Work to complete: The records are to be copied from the line that contains "Given: Delete the" through their last line, word for word, with every picture left out.

[Dataset items]
Segment Open
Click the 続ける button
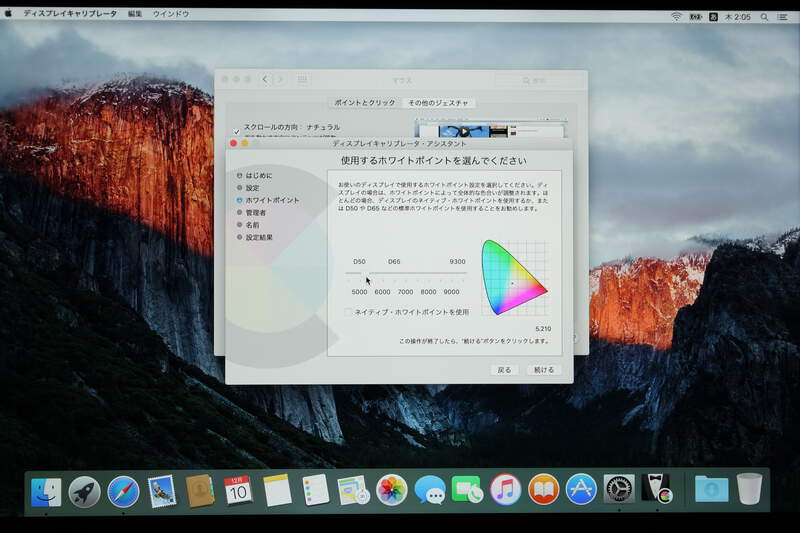The height and width of the screenshot is (533, 800). tap(543, 369)
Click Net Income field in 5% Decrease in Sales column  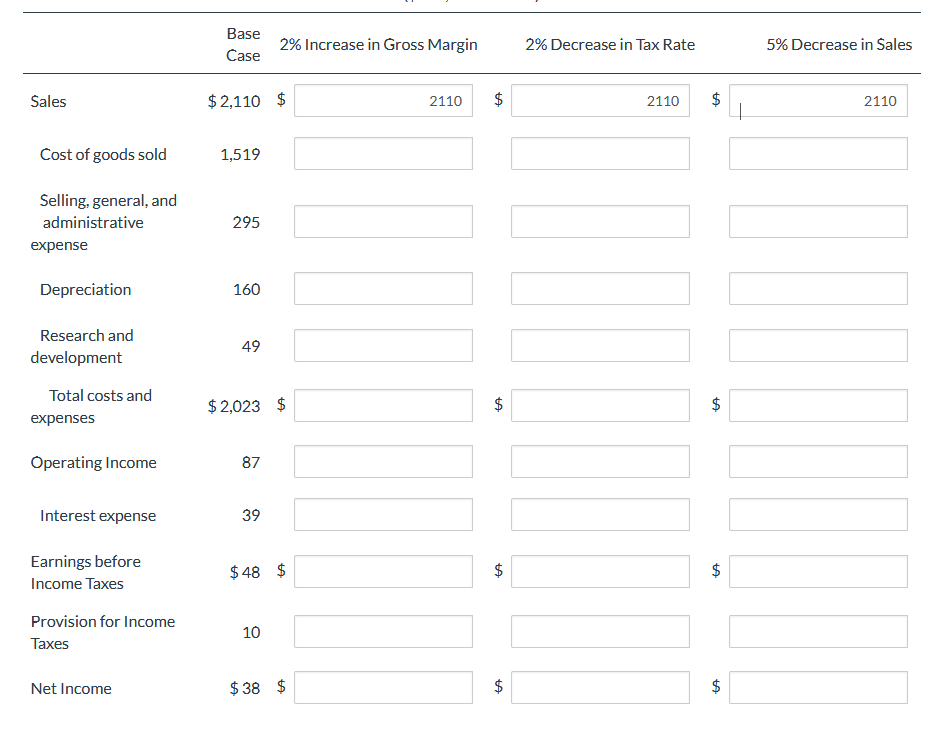[818, 688]
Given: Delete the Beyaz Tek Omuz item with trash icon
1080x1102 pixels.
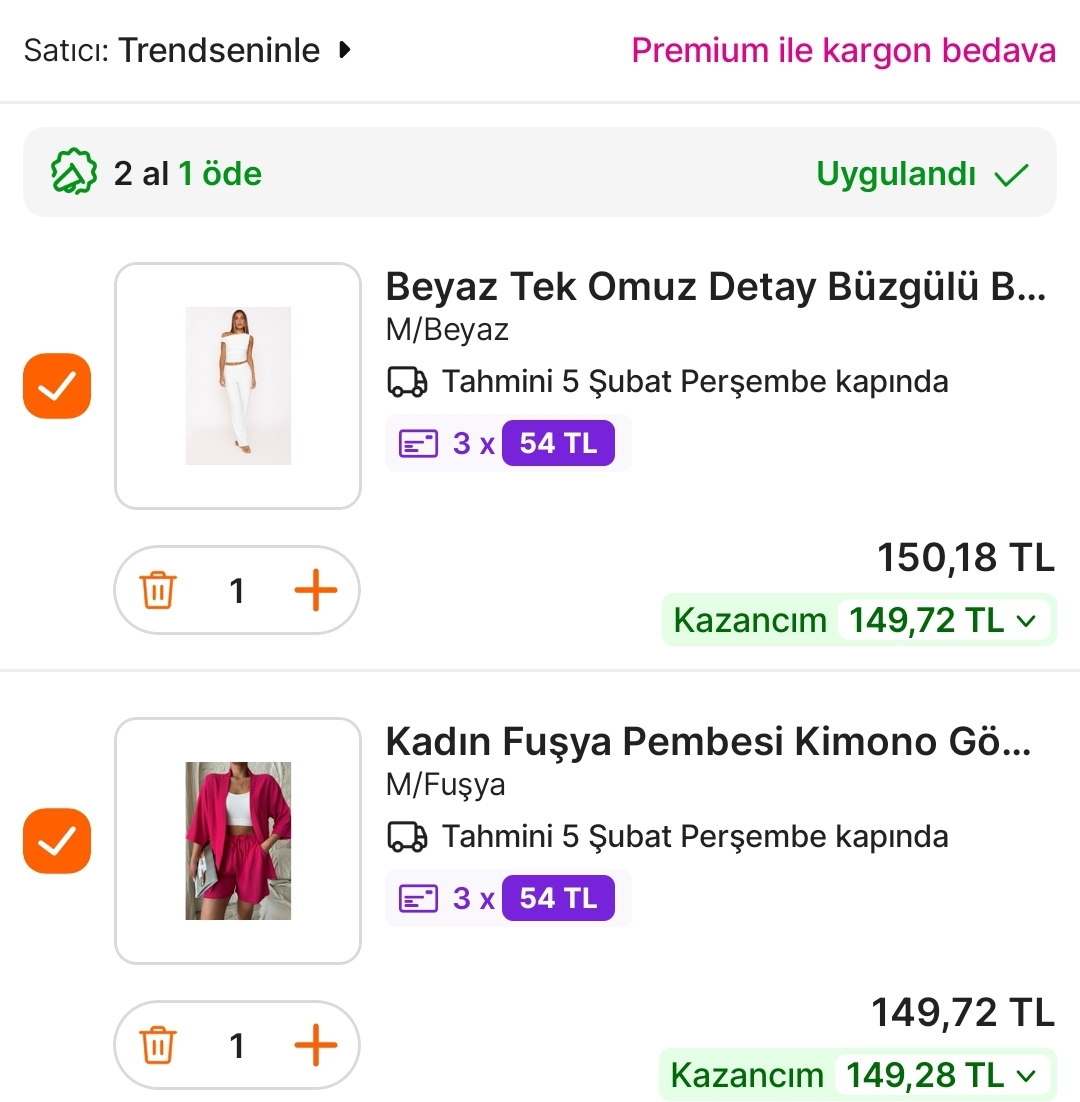Looking at the screenshot, I should pyautogui.click(x=157, y=591).
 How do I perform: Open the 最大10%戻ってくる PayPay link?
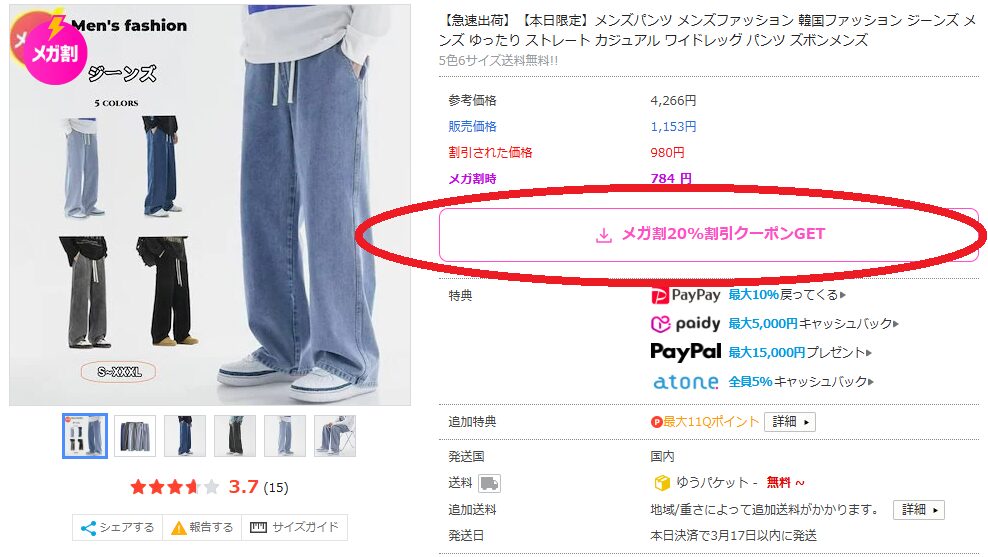(x=787, y=295)
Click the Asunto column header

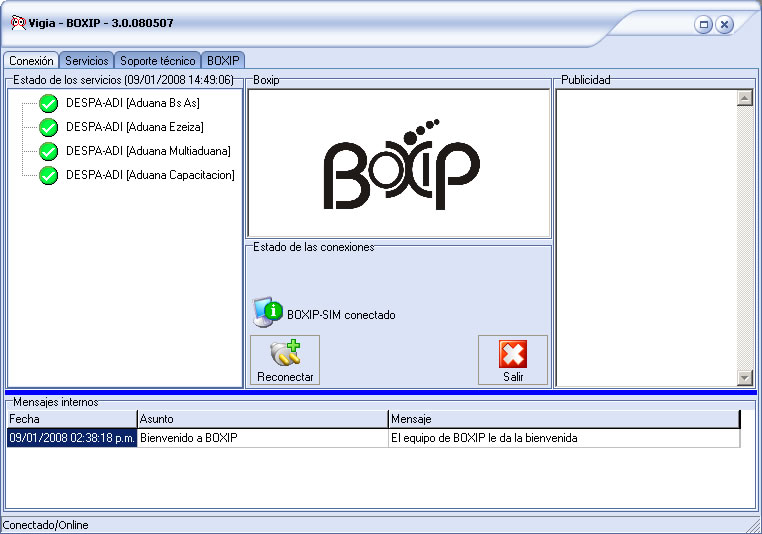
Segment Closed
Result:
Given: Delete the Beyaz Tek Omuz item with trash icon
1080x1102 pixels.
Looking at the screenshot, I should pyautogui.click(x=157, y=591).
 How do I perform: Open the 最大10%戻ってくる PayPay link?
(x=787, y=295)
Click the Asunto column header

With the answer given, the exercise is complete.